Des nouvelles de l’employée licenciée pour avoir refusé de porter des talons !

À Londres, une jeune femme a été licenciée pour avoir refusé de porter des talons hauts. Elle a décidé de ne pas se laisser faire.

Des nouvelles de l’employée licenciée pour avoir refusé de porter des talons !

Mise à jour du 16 mars 2017 — Elle voulait 100 000 signatures, elle en en a obtenu 150 000.

Nicola Thorp, jeune britannique de 28 ans, avait été licenciée car elle refusait de porter des talons hauts.

Pourtant, selon la loi anti-discrimination de 2010, il est interdit de mettre en place une réglementation qui serait défavorable à l’un des deux genres plus qu’à l’autre.

Grâce au succès de sa pétition, cette femme a obtenu un débat parlementaire.
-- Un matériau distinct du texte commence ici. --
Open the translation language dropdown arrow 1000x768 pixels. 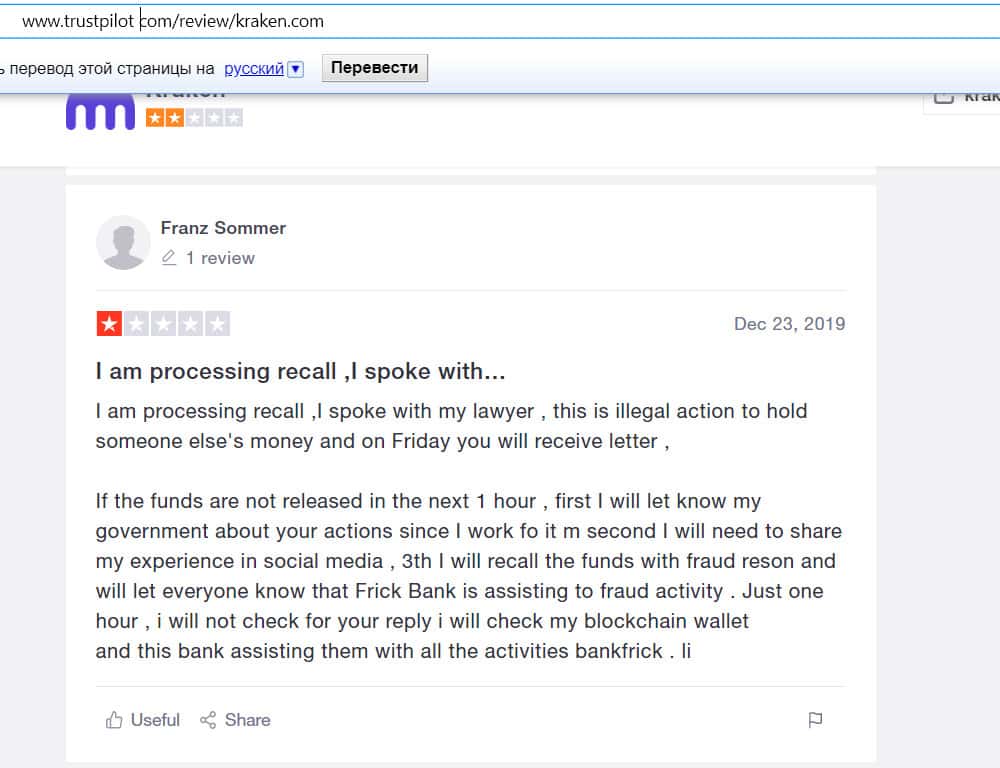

Le Nouvel Obs explique que deux commissions ont mené une enquête sur les codes vestimentaires des entreprises.

Et l’enquête a été un succès car plus de 730 témoignages ont été recueillis rien que la première semaine. Si le gouvernement explique que le fait d’imposer des chaussures à talons aux femmes est illicite, cela reste chose courante dans certaines sociétés.

Porter des talons n’est pourtant pas sans conséquence. Selon le Collège de Podologie interrogé dans le cadre de cette enquête, cela peut causer des troubles articulaires et surtout des douleurs.

Et les chaussures à talons ne sont qu’un élément parmi tous ceux imposés dans certaines entreprises…

Pour l’instant, pas de grands changements donc, si ce n’est que cette affaire a porté ses fruits par le bruit qu’elle a causé.

Aujourd’hui, l’agence pour laquelle travaillait Nicola Thorp a changé son code vestimentaire et n’impose plus de talons aux femmes.

Parfois, ouvrir sa gueule, ça paie.

Mise à jour du 13 mai 2016 — Ça y est, la pétition de Nicola Thorp a dépassé le seuil minimum pour être prise en compte par le Parlement et comptabilise maintenant plus de 125 000 signatures !

Et ce n’est vraiment pas du luxe d’attirer l’attention sur le sujet, puisqu’en parallèle, une maquilleuse canadienne, Nicola Gavins a soulevé un problème similaire à Edmonton (au Canada, donc) :

« Les pieds de mon amie saignaient au point qu’elle a perdu un ongle d’orteil et elle n’avait toujours pas le droit de porter des chaussures plates »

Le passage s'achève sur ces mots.